First, I stated a couple weeks ago that the Union-Tribune had stopped publishing their zip code-specific housing data. It turns out that they are still publishing it in the print edition; they had just stopped updating the online data that I was using in my spreadsheets. Sorry for the confusion. I am told that the data will be offered online again at some point, as well.
Second, now that the whole site is being overhauled, I thought it was a good time to update the look of my beloved graphs so that they fit in with the site look and feel a bit better. Except that my job is crunching numbers and being a huge nerd, not making things look purty. Fortunately, voiceofsandiego.org’s talented cartoonist Ashley Lewis brought her design skills to bear on the problem and conjured up a sleek new graph look. Thanks, Ashley!
Alright, let’s move on to the data. Home prices finally showed some weakness in November, as we discussed in the last entry. What about sales? Well, they were down from the prior month by 12 percent.
That sounds like a lot, but sales declines are typical between October and November. This drop is only slightly higher than the average October-to-November decline over the past five years of 10 percent.

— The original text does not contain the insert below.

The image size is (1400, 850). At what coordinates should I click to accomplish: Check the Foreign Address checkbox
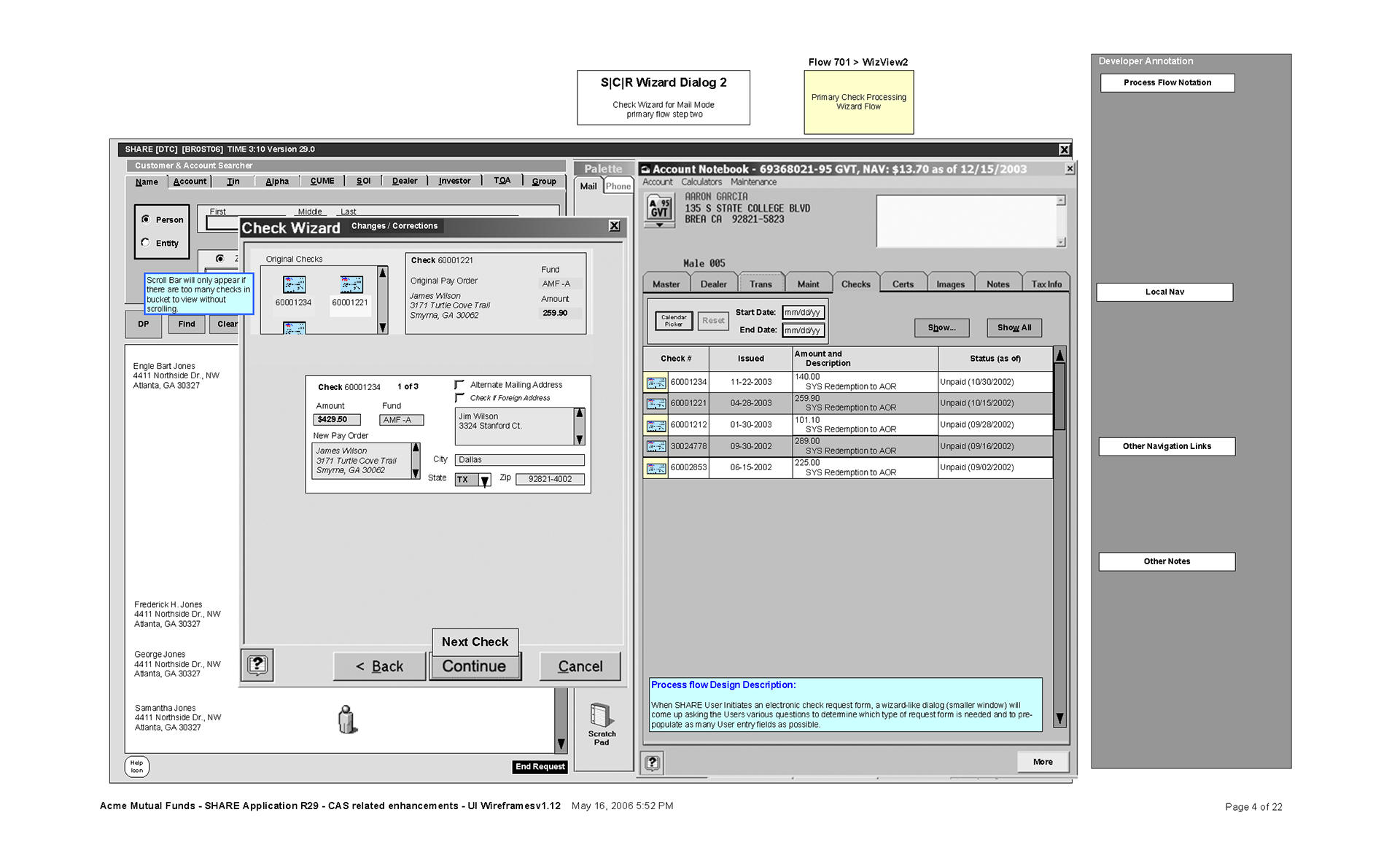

The accompanying graph — on which you can click to get a bigger version –shows that this November’s sales decline was smaller than in 2008, though larger than in 2007 (which posted the only November gain in my five years of data).
The number of sales was 11 percent higher than in November 2008. So I would say that sales volume was on par with recent months, considering seasonality.
On the supply front, inventory was down by a couple percent for the month and down 23 percent from last November. Shadow inventory is still a no-show and the supply of homes for sale remains tight in comparison to demand.
So why did the home price winning streak come to an end? There are a few potential explanations. The seasonal weakness in demand may by itself have been enough to stop propelling prices upward against the negative prevailing economic backdrop. We could also be seeing a situation wherein people are buying homes but only if sellers cave in on prices, resulting in decent volume but weak pricing power. (This may be happening specifically with the highest priced one-third of homes sold in the county, which the Case-Shiller index shows were already weakening as of a couple months back).
And there’s always this disclaimer: it’s just one month in a data series that moves around a lot, so it could just be noise. Only future months’ data can tell us if this is a new price trend.